1 pointby rahuldass8 hours ago2 comments
  • ninadpathak8 hours ago
    Good product, but "100% deterministic" is marketing—hard stop on the Fact engine (TF-IDF for fact verification), Reasoning engine, and Image verification. The Math and Logic layers using SymPy/Z3 are genuinely deterministic. But claiming TF-IDF can verify facts deterministically is just keyword-document similarity—it'll miss context, evolving information, and non-obvious logical chains. What you're really building is a strong gate for verifiable domains (math, structured logic, code security) layered on top of weaker heuristics for fuzzy domains. That's honest work and useful. The positioning should match: "deterministic where computable, high-confidence verification elsewhere." As it stands, teams will trust the whole output with 100% confidence when only parts earn it.

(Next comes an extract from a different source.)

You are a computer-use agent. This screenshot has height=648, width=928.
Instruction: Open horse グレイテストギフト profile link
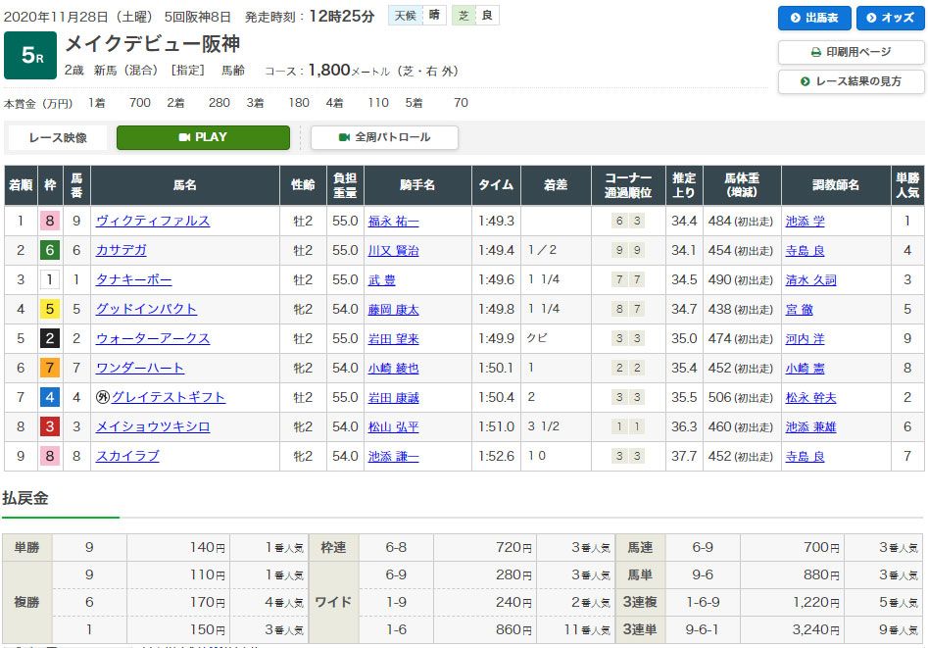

    • rahuldass8 hours ago
      Thanks for your input. It's deterministic because no embeddings. TF-IDF is used because it's not vector based and doesn't rely on vibes. Still figuring out how to make it better. If you can help suggest, that would be great.
  • rahuldass8 hours ago
    I built QWED – a verification layer that sits between your LLM and production. The idea: Don't fix hallucinations, verify them. If AI output can't be mathematically proven, it doesn't ship. 11 specialized engines: - Math (SymPy) – verify calculations - Logic (Z3 SMT) – formal proofs - SQL (SQLGlot) – detect injection/dangerous queries - Code (AST) – security analysis + taint tracking - Facts (KB) – entity verification without LLM Works with ANY LLM – OpenAI, Claude, Gemini, or local models via Ollama ($0). Model-agnostic: Your LLM choice, our verification. Happy to answer questions about deterministic AI verification!